Hoy me siguen gustando las marchas. Se nos han vuelto una especie de curioso ritual de encuentro, nuestra esquina de la vida, el abrazo de “aquí seguimos”, nuestra particular manera de sentirnos a salvo. Antes, mucho antes, de que la gente empezara a tatuarse ‘resiliencia’, apareció esta gente que llora con los puños en alto y sin dejar de caminar. Y de esa gente aprendimos los demás. Lo aprendimos como una receta, de memoria. Una receta de memoria. Y es que cuando hierve la sangre y la garganta se anuda, sólo se sale enteros saliendo a la calle. No es un decir, son más de cuarenta años de prueba y error. Ya desarmamos muchas veces la memoria, ya le conocemos el mecanismo de ruedas y osciladores como los de un reloj, ya sabemos darle cuerda sin retorcernos el corazón. Lo que nos mata también nos hace más fuertes, por eso es de temer nuestro envión de postergados, de acallados, de tristes, solitarios y finales por tantos años. Pobre de quien crea que podemos cansarnos, que podemos rompernos, que sobrevendrá el desaliento, el hastío o la razón.

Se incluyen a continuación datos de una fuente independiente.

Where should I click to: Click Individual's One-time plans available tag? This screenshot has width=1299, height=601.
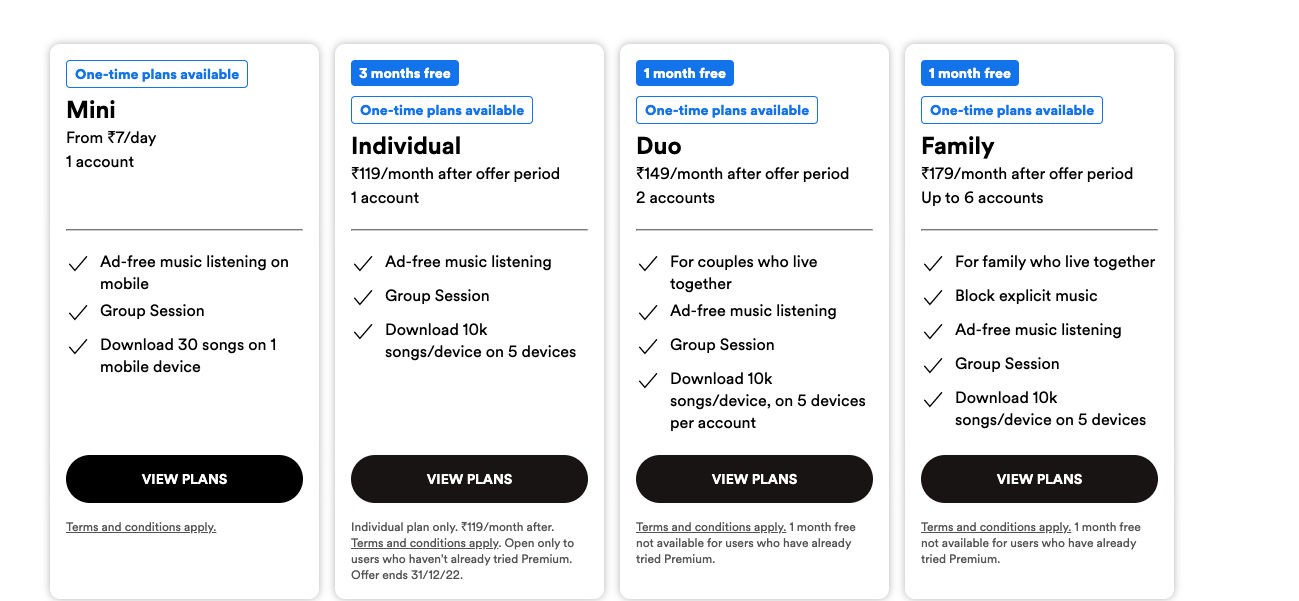click(442, 110)
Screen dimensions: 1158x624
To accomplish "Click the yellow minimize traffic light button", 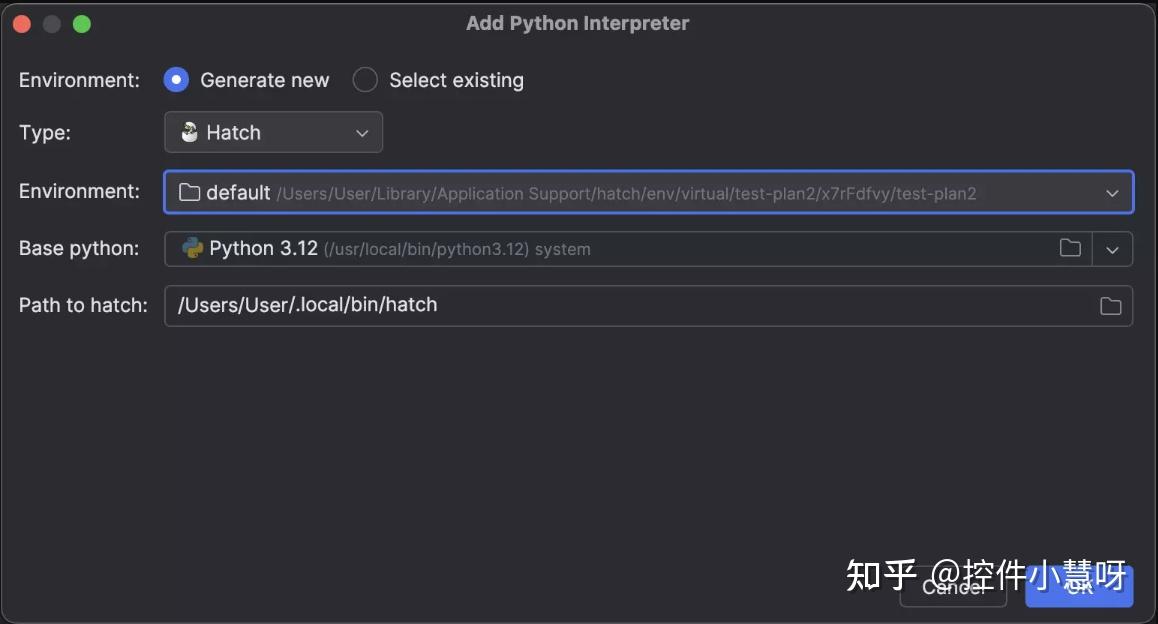I will click(x=51, y=22).
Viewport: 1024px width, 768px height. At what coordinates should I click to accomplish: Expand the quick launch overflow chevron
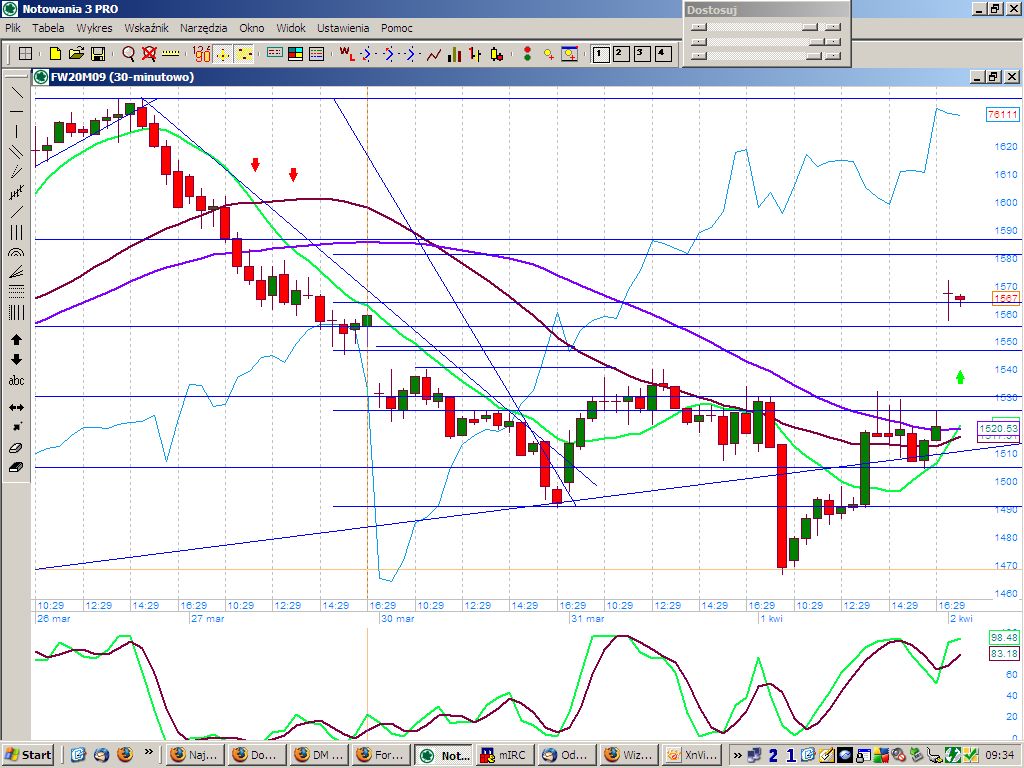149,753
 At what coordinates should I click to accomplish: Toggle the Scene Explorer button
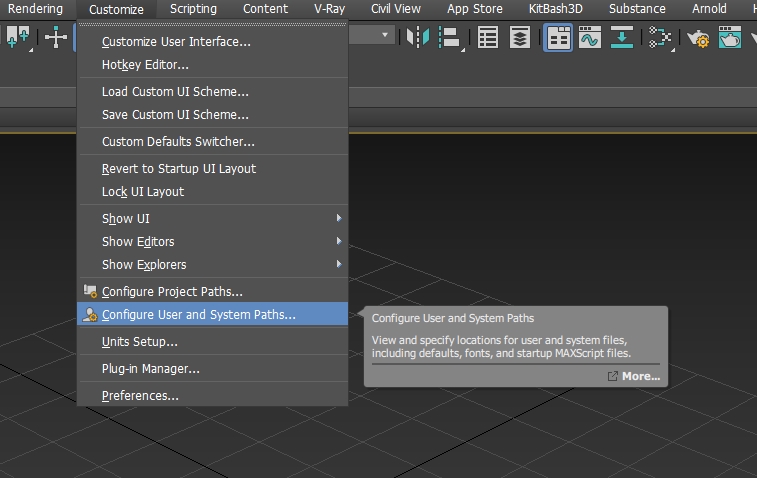[x=488, y=38]
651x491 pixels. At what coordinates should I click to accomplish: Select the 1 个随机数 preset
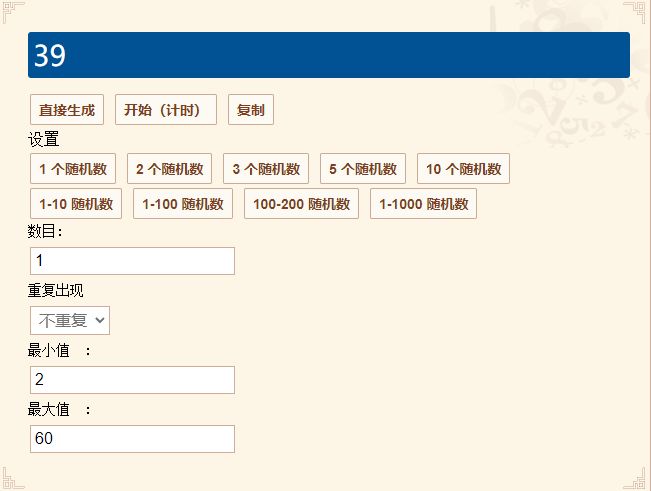(x=73, y=169)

Quizá el fin de esa adolescencia escéptica me fue poniendo más floja pero ahora ya casi no me preocupa ese miedo al tiempo. Hoy tengo la sensación de que cada año somos más, como dice algún cantito. Ya no pienso, como cuando era chica, que puedo encontrarme con mi abuelo por la calle, pero cuando es 24 y otra vez, y como cada año, empieza a llover, entiendo que hay otros encuentros posibles. Supongo que las treguas vienen en forma de abrazo y que es esa nuestra feliz venganza contra los desmaravilladores. Pienso ahora que pasé de esperarlo a salir a buscarlo, y con él a otros más, amontonando motivos nuevos, cada vez con armas más nobles y mejores compañías, cada vez con palabras nuevas para nombrar las cosas de siempre. Acordarse de algo por tanto tiempo es como jugar a contar el mismo cuento de maneras diferentes cada vez. Hoy, por ejemplo, me acordé de cuando pensaba que no lo había buscado bien y de las cuadras por donde íbamos a encontrarnos; de una película en la escuela y mis ganas de irme; de la tipografía llena de espanto en los fascículos del Nunca Más, de mi llanto de sentencia junto con las lágrimas negras de las fotos destiñiéndose con la lluvia, de las marchas igual de pasadas por agua, que son los fachos que no paran de llorar. Y como puedo, también me invento recuerdos: un álbum de fotos que no existen, una charla sobre Las flores del mal y una clase de francés que nunca ocurrió. Recuerdo recuerdos prestados por amigos de esos años en los que sonaba la música que me hizo aprender a cantar. Y recuerdo mariposas, como las que colgarán estos días en La Escuelita, como las nubes de pirpintos en los veranos o la canción de un trovador.